Как я провела ту репетицию, не помню. Дочь сидела в зале с капельками наготове. Не понадобились. Мне потом рассказали, что спектакль прошел хорошо.
Говорят, что до сорока дней человек еще как-то держится. И я торопилась свернуть все сильно зависящие от меня дела. Пока не развезло. Как показала практика, я правильно сделала.
* * *
Прошло девять дней. Я первый раз вышла на работу. До сих пор благодарна своим слушательницам из Клуба Деловых Старух за тот такт и ненавязчивое внимание, которым они меня встретили. Три человека. Кто десять лет назад, кто пять, кто пятнадцать испили горькую вдовью чашу. Выжили. Значит, и я выживу.
Они не говорили утешающих слов. Я раньше в чужом горе думала, что говорю умные, проникновенные вещи про то, что надо жить для детей, внуков, для себя, какого-то дела. Как оказывается, это все пусто, зря и мимо. Ни для кого и ни для чего ничего не хочется, не надо. И добрые слова не трогают и не доходят ни до сердца, ни до разума. Организм занят тем, чтоб сберечь свою физическую сущность. Просто стоишь, улыбаешься, вежливо благодаришь. Человек ведь от чистого сердца тебя жалеет.

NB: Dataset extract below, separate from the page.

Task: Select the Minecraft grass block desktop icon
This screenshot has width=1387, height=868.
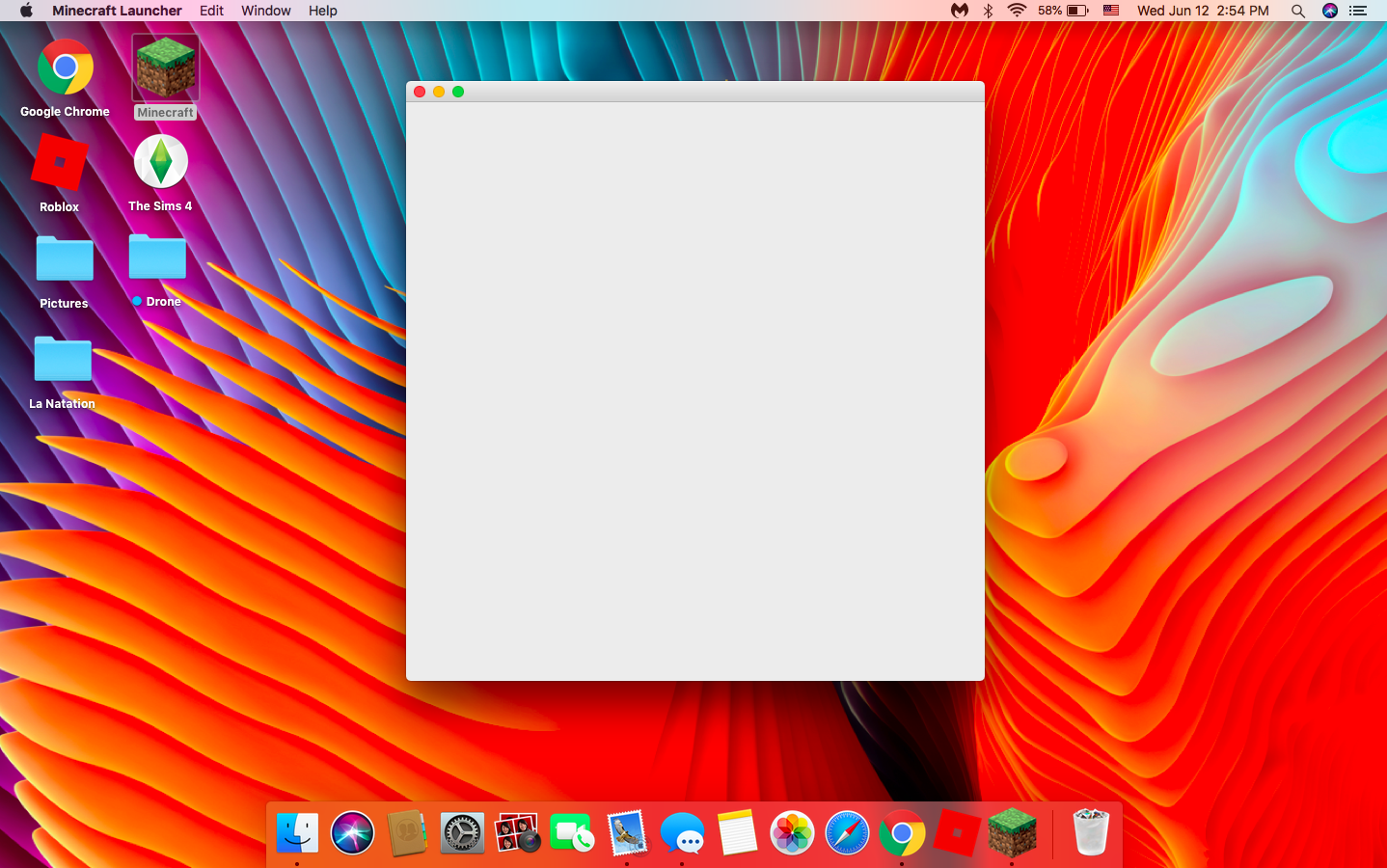Action: coord(165,68)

А тут мы просто занялись обычной работой по плану урока. Я потом поняла, почему мне это было не в тягость и никак, почти никак, не отразилось ни на поведении, ни на самочувствии. Моя преподавательская деятельность ни с какой стороны не пересекалась с Гениным присутствием. И это было хорошей передышкой в горестном существовании.
* * *
Несколько лет назад я как-то смотрела интервью с Роксаной Бабаян, передача была посвящена памяти Державина. Они в студии были вместе с Ширвиндтом. У них ведь как у артистов, «Таточка (жена Александра Анатольевича), Рокочка». И вот Роксану ведущий спрашивает, как она переживает смерть мужа. А она говорит: «Никак. Он для меня не умер». Я еще тогда подумала: «Что за ерунду она говорит. Видно же, как она переживает. Как, успокаивая, прижимает ее руку Ширвиндт». Это называется просто: «Не суди, пока сам не попробовал». Теперь я ее поняла, что она имела в виду.
Я часто видела, как на кладбище люди разговаривают на могиле, как с живым. Одна моя знакомая каждое утро здоровается с портретом, целует его, рассказывает новости. Другая убрала все фотографии сразу же после похорон. Каждый по-своему расстается с умершим.
Я перестала плакать, когда пересматриваю видео, которое сделали нам к поминкам. Но фотографии тоже все убрала.
Моя подружка детства овдовела в 29-летнем возрасте. 40 лет прошло. Помнит. Без слез, буднично. Мне, как и ей, все время кажется, что муж где-то тут, во дворе, или в гараже, или с работы сейчас придет. Так как Гена работал, я совершенно спокойно возилась в огороде до 17.30. Через час начинала метаться, оглядываться на калитку, посматривать на часы. Я прекрасно понимаю, что никто не придет. Срабатывают память и привычка, укрепившаяся за долгие годы.
В каких-то житейских ситуациях, новость какая-нибудь, забавный случай, в первую долю наносекунды мелькает мысль сказать Гене. А что он подумает, ответит. Потом уже в реальность вступаешь.
Я, когда это осознала, выучила стихотворение Марины Цветаевой «Осыпались листья над Вашей могилой…»
Стихотворение учила очень долго. Но оно легло мне на душу. И я его часто про себя повторяю. «Вы просто уехали в дальние страны…» Кстати, в этом стихотворении я изменила две строчки.